The core tension lies in the conflict between the narrator's internal turmoil and the external pressure to accept these feelings as ordinary. The lyrics suggest a struggle with aging or a significant life transition, where the expected emotional responses feel overwhelming and abnormal to the narrator, yet are dismissed by others as "normal." This creates a palpable sense of isolation, as the narrator feels their distress is misunderstood or invalidated.
The most striking craft element is the deliberate subversion of "normal." What is presented as a simple descriptor for aging or emotional distress is twisted into a coping mechanism, a "credo" that the narrator clings to "para no aferrarme a dios" (to not cling to God). This suggests a loss of faith, not just in a higher power, but in the very idea of stability or meaning, replacing it with a self-constructed, albeit painful, acceptance of chaos.

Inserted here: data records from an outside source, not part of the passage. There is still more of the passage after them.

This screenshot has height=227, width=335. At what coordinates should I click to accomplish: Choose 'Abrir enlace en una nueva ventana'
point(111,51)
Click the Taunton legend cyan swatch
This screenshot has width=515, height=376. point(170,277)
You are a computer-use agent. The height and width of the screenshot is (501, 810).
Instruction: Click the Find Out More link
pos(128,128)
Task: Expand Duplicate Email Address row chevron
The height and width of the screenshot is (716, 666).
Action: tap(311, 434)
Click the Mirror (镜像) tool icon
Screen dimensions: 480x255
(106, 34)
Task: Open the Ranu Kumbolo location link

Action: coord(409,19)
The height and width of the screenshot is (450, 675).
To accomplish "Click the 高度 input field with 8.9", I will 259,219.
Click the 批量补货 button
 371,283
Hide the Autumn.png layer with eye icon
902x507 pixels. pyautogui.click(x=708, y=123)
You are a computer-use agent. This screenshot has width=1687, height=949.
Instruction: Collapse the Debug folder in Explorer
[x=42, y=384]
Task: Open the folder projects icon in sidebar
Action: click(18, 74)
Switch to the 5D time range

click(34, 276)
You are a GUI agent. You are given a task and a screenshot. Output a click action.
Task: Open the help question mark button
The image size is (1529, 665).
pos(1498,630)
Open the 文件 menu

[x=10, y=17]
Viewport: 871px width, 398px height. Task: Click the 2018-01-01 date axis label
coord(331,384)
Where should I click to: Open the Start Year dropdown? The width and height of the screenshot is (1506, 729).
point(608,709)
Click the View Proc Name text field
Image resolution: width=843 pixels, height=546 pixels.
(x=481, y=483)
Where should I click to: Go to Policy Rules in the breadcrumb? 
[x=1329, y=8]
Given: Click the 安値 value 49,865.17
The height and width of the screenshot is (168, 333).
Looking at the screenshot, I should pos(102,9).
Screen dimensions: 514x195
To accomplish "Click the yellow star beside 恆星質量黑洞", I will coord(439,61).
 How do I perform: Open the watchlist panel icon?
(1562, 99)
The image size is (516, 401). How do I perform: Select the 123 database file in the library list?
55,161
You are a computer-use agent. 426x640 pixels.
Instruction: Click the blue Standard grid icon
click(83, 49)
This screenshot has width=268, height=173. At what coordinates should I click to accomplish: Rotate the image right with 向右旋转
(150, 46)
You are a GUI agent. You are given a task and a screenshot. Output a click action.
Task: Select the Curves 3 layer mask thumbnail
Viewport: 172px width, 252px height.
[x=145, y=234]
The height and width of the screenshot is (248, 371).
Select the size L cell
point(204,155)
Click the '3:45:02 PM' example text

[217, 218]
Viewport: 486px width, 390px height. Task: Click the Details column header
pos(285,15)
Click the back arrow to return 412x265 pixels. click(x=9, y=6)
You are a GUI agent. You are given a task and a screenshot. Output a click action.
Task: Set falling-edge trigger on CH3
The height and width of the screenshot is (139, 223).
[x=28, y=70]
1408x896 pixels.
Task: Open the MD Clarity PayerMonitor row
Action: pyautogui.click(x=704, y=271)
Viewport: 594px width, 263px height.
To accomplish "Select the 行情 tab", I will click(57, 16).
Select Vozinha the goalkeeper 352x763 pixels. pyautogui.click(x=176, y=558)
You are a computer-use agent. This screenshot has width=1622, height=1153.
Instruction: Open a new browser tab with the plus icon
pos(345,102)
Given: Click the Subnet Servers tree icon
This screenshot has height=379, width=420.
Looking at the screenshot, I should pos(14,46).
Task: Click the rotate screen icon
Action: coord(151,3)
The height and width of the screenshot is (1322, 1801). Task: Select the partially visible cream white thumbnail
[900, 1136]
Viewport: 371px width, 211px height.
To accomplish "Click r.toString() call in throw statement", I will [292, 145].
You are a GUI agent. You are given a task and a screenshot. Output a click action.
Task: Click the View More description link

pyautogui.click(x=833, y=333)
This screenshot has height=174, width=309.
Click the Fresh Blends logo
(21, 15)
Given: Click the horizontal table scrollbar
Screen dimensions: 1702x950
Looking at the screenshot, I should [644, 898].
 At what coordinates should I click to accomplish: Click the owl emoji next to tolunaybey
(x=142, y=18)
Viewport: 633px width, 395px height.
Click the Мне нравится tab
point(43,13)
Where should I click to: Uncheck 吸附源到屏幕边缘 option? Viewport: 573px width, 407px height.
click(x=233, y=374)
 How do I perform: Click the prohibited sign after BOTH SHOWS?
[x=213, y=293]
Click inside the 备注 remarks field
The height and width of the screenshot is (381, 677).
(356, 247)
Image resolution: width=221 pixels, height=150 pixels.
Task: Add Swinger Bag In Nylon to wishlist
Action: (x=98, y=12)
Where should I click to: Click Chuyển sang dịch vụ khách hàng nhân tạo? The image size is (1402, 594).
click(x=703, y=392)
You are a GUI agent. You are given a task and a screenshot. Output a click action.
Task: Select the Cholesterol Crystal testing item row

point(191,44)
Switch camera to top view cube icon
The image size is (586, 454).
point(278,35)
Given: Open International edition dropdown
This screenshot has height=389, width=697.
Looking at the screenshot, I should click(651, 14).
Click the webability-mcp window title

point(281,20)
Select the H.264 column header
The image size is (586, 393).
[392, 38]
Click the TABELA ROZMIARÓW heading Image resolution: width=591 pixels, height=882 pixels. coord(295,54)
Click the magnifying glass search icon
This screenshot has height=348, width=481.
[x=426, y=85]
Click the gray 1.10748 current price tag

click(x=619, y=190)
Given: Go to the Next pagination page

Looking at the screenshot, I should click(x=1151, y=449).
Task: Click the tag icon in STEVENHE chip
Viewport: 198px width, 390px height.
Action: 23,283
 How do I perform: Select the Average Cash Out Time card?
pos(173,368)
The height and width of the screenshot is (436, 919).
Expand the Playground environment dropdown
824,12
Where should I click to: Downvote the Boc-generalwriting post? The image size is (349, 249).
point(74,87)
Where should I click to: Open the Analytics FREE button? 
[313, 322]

This piece hits hard because it captures that disquieting moment when personal pain feels both intensely real and strangely dismissed. The repetition of "normal" amplifies the narrator's internal conflict, making their attempt to normalize their suffering feel like a desperate, almost religious, affirmation of their own fractured state. The imagery of the bar, the whisky, and the sleepless awakening in "otro cuerpo" (another body) paints a vivid picture of this profound disconnect.